As the popularity of MoviePass exploded, it helped fill up movie theaters, but it also devalued the moviegoing experience. Most exhibitors simply ignored the MoviePass threat, but AMC CEO Adam Aaron relished the opportunity to mock the service.
He pointed out in an earnings call that "hundreds of thousands" of MoviePass subscribers frequented AMC Theatres, and AMC was receiving $12.02 per movie from them -- more than its average price of $9.78. He was mocking a service that would put itself in the red with just the very first movie consumed.
Check out the latest earnings call transcript for AMC.
2. It played hardball
MoviePass knew it was never going to turn a profit with its service. It was a loss leader. The payoff would come from marketing to its growing subscriber base and eventually getting into the movie business itself. To help stop the bleeding it needed help from the multiplex operators. It tried to to get chains to accept $3 less for MoviePass-purchased tickets or give the service operator a piece of the high-margin concession revenue.
Then MoviePass made the fatal mistake of trying to shake down AMC. When the country's largest exhibitor refused to negotiate discounts with MoviePass, the platform blocked the use of the service at 10 of the busiest AMC locations. AMC never flinched.
3. AMC built a better mousetrap
The biggest shot at MoviePass came from the launch of AMC Stubs A-List early last summer. AMC found the flaws in the MoviePass product -- the inability to make advance reservations, limiting access to just standard screenings -- and it carved out a service where folks can see as many as three movies a month including most of the premium screening formats.
AMC didn't need to negotiate with itself for a piece of the concessions or a break on the tickets. It knew that it could run its superior model with better cost controls than MoviePass. AMC Stubs A-List is now up to 600,000 members, many of them likely ex-MoviePass subscribers. In other words, MoviePass saved AMC Entertainment the costs of educating the market on movie subscription plans.
4. Reserved seating seals the deal
With MoviePass already on the ropes late last year, AMC began implementing reserved seating across more of its theaters.
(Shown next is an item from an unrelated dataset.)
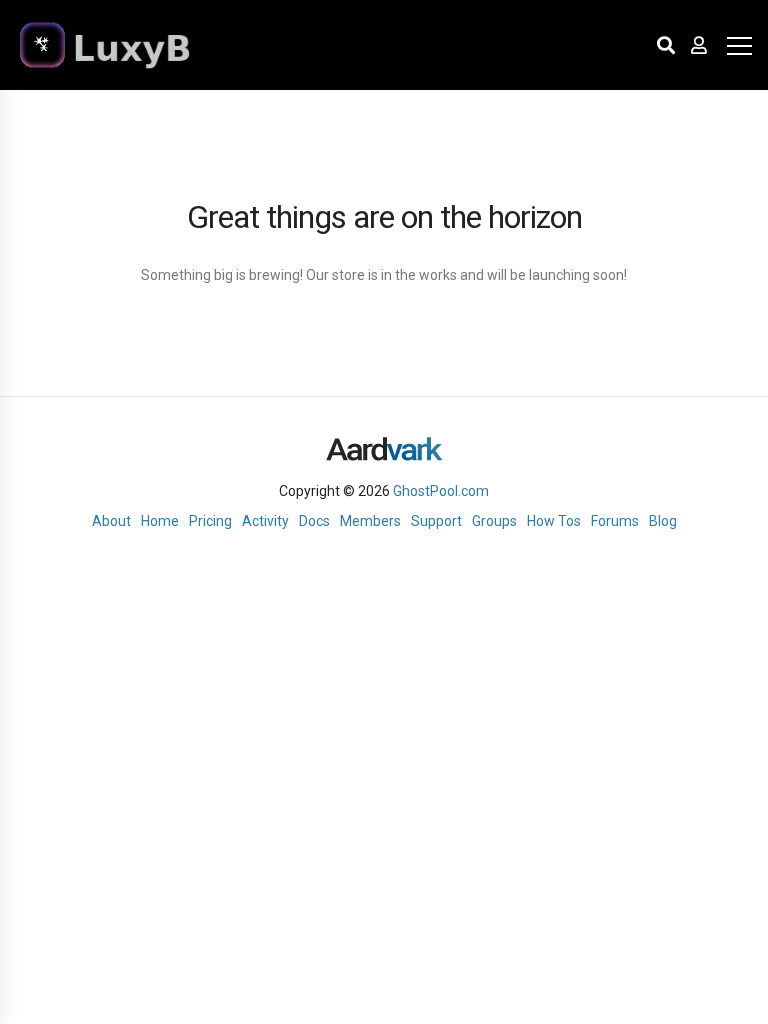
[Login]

This may not seem like much of a shot at MoviePass, but it actually strikes at the core of the cumbersome nature of MoviePass.
Subscribers can't place MoviePass orders until the day of the screening, and even then they're at the mercy of it being an available option on the platform. MoviePass tickets also need to be purchased when the subscriber is at the movie theater. In short, by the time a MoviePass member gets to order an AMC screening most of the good seats are already gone.
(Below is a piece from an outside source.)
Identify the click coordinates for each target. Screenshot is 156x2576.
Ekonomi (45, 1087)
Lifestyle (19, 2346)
5. Mobile ordering is the next shoe to fall
AMC's latest move is to expand the number of theaters that let patrons order food and drinks ahead of time through the mobile app. This is another tactic that may not seem to have MoviePass in its crosshairs, but it will also leave a mark.
AMC wants people to engage more with its official mobile app, the same platform that actively promotes AMC Stubs A-List, advance reservations for movies, and screenings not available through MoviePass. The goal here is to cut out the middlemen, and that also includes MoviePass.
MoviePass is dying, and AMC's fingerprints are everywhere.